Cumhurbaşkanı adayı Sinan Oğan, FOX Haber’de açıklamalarda bulundu.
Biz ilk gün ne dediysek aynı noktayız. Biz dedik ki ‘Bu seçimlerde HDP, HÜDPAR kilit olmayacak, bu seçimin belirleyicisi Türk milliyetçileri olacak, seçimler ikinci tura kalacak’. Bizim istediğimiz noktadayız. Beklentilerimizin biraz altında kaldık. Beklentimiz en az 11-12’lik puandı. Muhtemeldir ki 1-2 puanımız sandıklarda gitti, Muharrem İnce’nin türlü türlü baskılarla el çektirilmesinden sonra bize dadanan çevrenin, bize dönük çevrenin iftira dolu kampanyalarıyla da oy kaybettiğimizi düşünüyoruz. O çevreler azıcık siyasetten anlıyor olsalardı Sinan Oğan’ın, Ata İttifakı’nın rolünü daha iyi anlarlardı bugün.”
Biz eğer seçimde olmasaydık şu an Cumhurbaşkanı Erdoğan balkon konuşması yapıyor olacaktı. Açık ara hem de. Biz dedik ki ‘Anket şirketleri yanılacaklar ve seçim gecesi bizim ifadelerimiz belirleyici olacak’. Dediğimiz noktadayız.”

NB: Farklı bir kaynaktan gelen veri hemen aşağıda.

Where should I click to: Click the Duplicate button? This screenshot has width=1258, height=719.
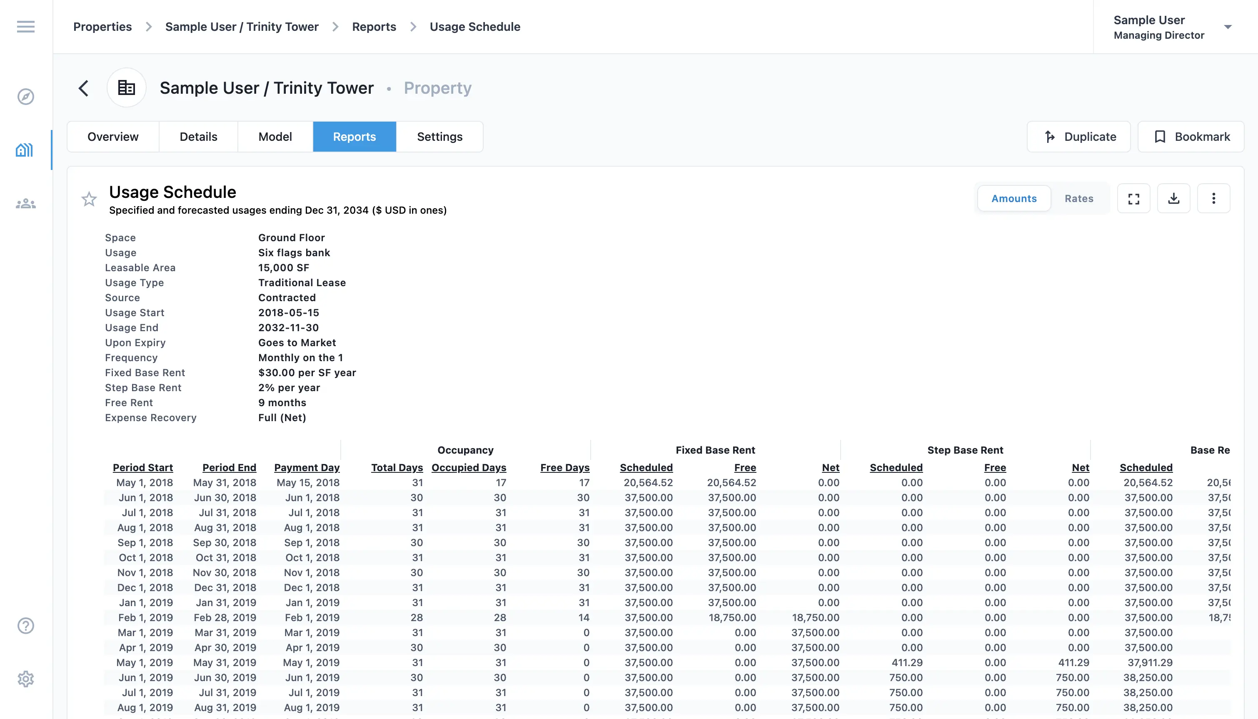click(1079, 137)
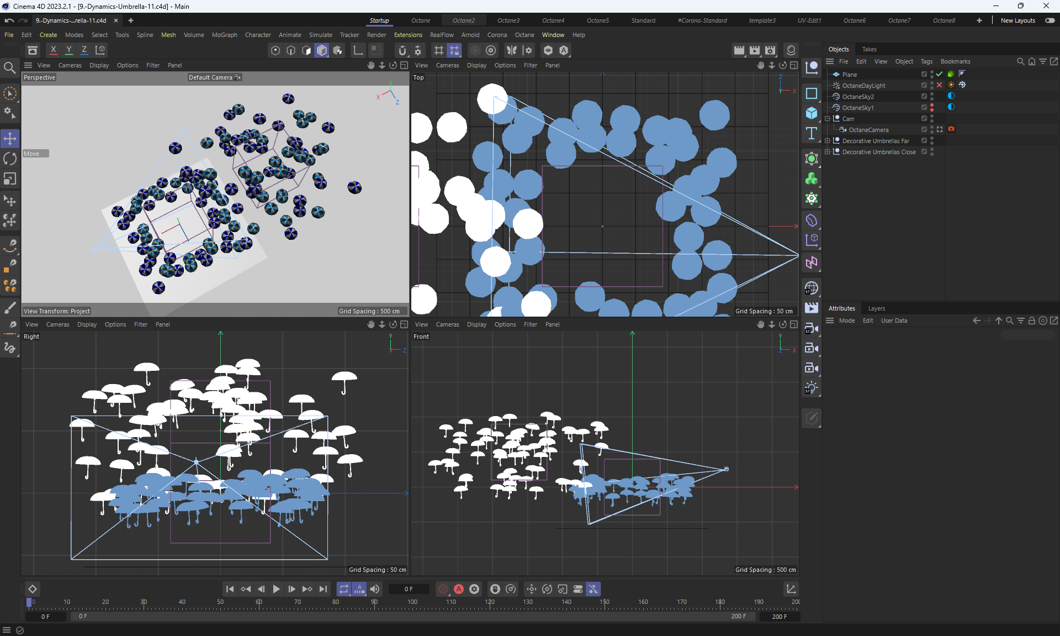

Bizim şartlarımızın bazı çevrelerin iddia ettiği gibi koltuk pazarlığı olmadığını herkes biliyor. Çünkü biz ilkeler bazında siyaset yapan insanlarız. Biz ortaya ilkelerimizi koyduk. Bunlar arasında Anayasa’nın ilk 4. maddesi, 66. Maddesi, Türklük tanımının değiştirilmesine yönelik bir takım teklifler vardı, PKK, Hizbullah, FETÖ ile mücadele, sığınmacıların geri gönderilmesi var. Bu koltuklar bize önceden de teklif edildi biz elimizin tersiyle reddettik. Biz hiçbir zaman tek başımıza karar vermedik. Biz zaten buna itiraz olarak ortaya çıktık. Ata İttifakı’nın bileşenleriyle, kanaat önderlerimizle, bize oy verenlerle istişare edeceğiz ve hepimizin ortak kararı olacak. Şu an şuraya yakınız ya da buraya yakınız deme şansımız yok.”

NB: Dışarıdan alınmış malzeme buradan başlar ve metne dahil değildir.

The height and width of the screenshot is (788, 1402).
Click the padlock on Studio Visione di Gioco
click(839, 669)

(“Kemal Kılıçdaroğlu’nu HDP siyasi sistemin dışında bırakılırsa desteklerim” söyleminiz doğru mu?) Hayır, yanlış. Biz prensip koyduk ortaya. O prensiplerden sadece bir tanesi terör örgütleri ile arasına mesafe koymayan siyasi partilere araya mesafe koyması. HDP ve Hüda Par’ın siyasette kilit olmasının ben başından beri karşısındaydım. Tek şartımız bu olsaydı ‘Sayın Kılıçdaroğlu, HDP’den vazgeç gelelim’ derdik. Ama bu, bu kadar basit bir denklem değil.

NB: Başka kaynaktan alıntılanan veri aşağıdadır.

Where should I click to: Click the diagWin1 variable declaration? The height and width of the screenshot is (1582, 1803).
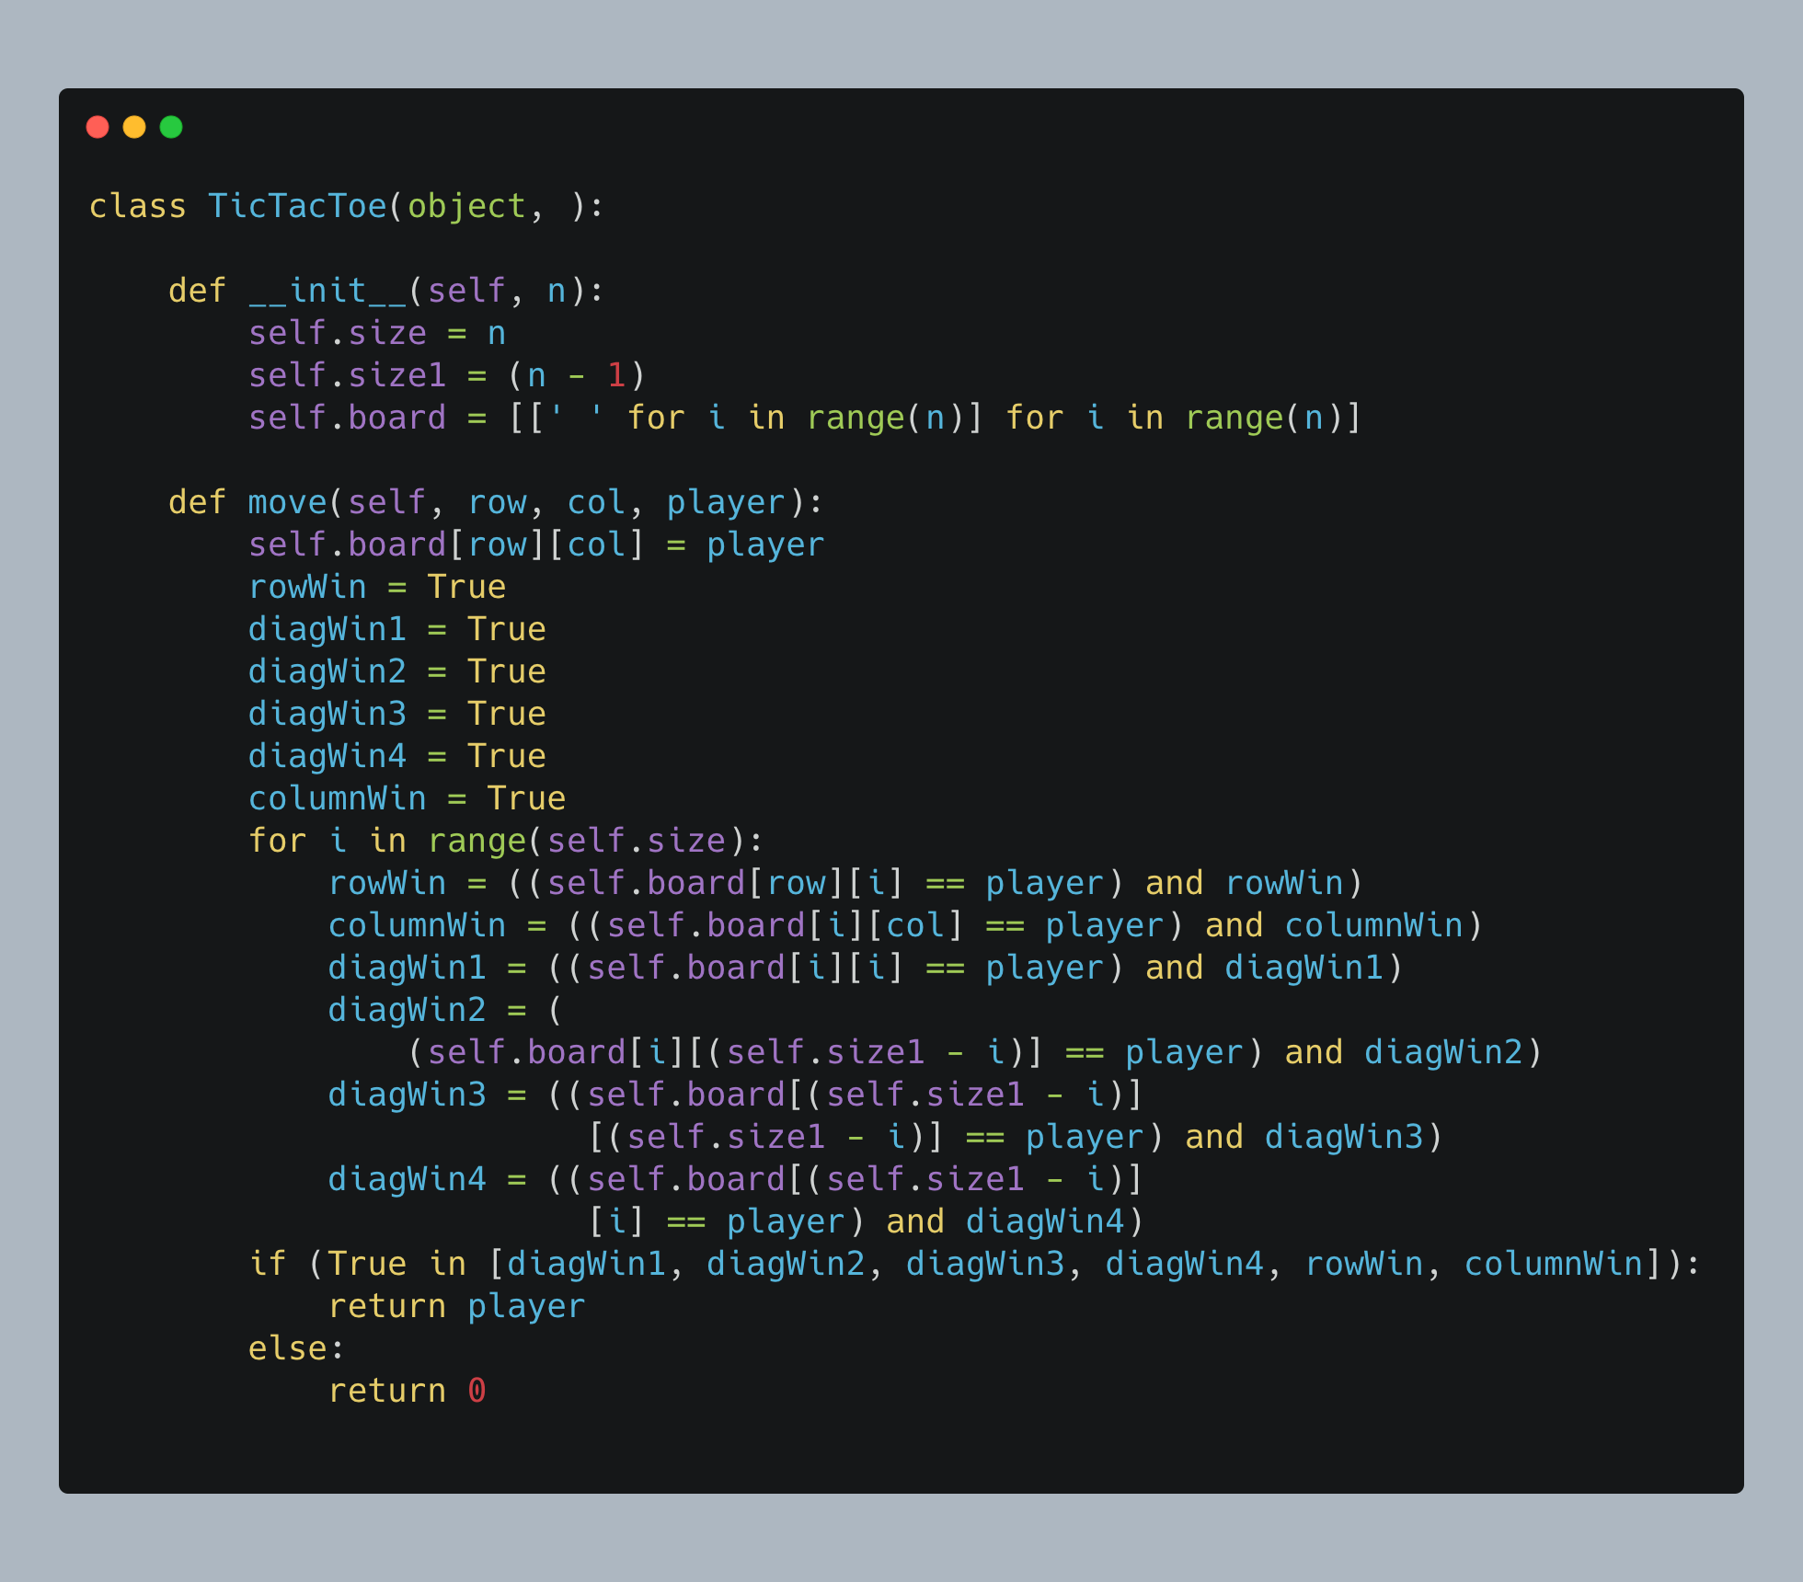327,629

Bir şekilde Türk vatandaşı yapılıp ama Türkiye ile alakası olmayan, yurt dışındaki elçiliklerde oy kullanan bir sürü tip gördük. Türkçe bilmiyor çoğu. Oy kullanma esnasındaki vatandaşlar fotoğraflarını çekip attılar, müşahitler bilgi gönderdiler. Türkiye’de ev alıp vatandaş olanlar veya adreslerine ‘vatandaş oldunuz’ diye pasaport, kimlik gönderilenler. Ben bunların sayısını halen bilmiyorum. YSK’dan talep ettim ama bana bilgi verilmedi. Bu seçim sonuçlarını etkileyecek düzeyde. Bizim hesaplarımıza göre içinde yabancı seçmenin olduğu, fazla seçmenin olduğu, deprem bölgesinden seçmenin olduğu 2 milyonluk oy tespit ettik. Biz bunu hem Sayın İnce ile hem Sayın Kılıçdaroğlu ile paylaştık. Sayın Kılıçdaroğlu bir genel başkan yardımcısını görevlendirdi, ben bir arkadaşımızı görevlendirdim. Çalışmalar yaptık ama anlaşılan yeterli gelmemiş. Biz hangi endişelerimizi dile getirdiysek, anladık ki endişelerimizde haklıymışız.”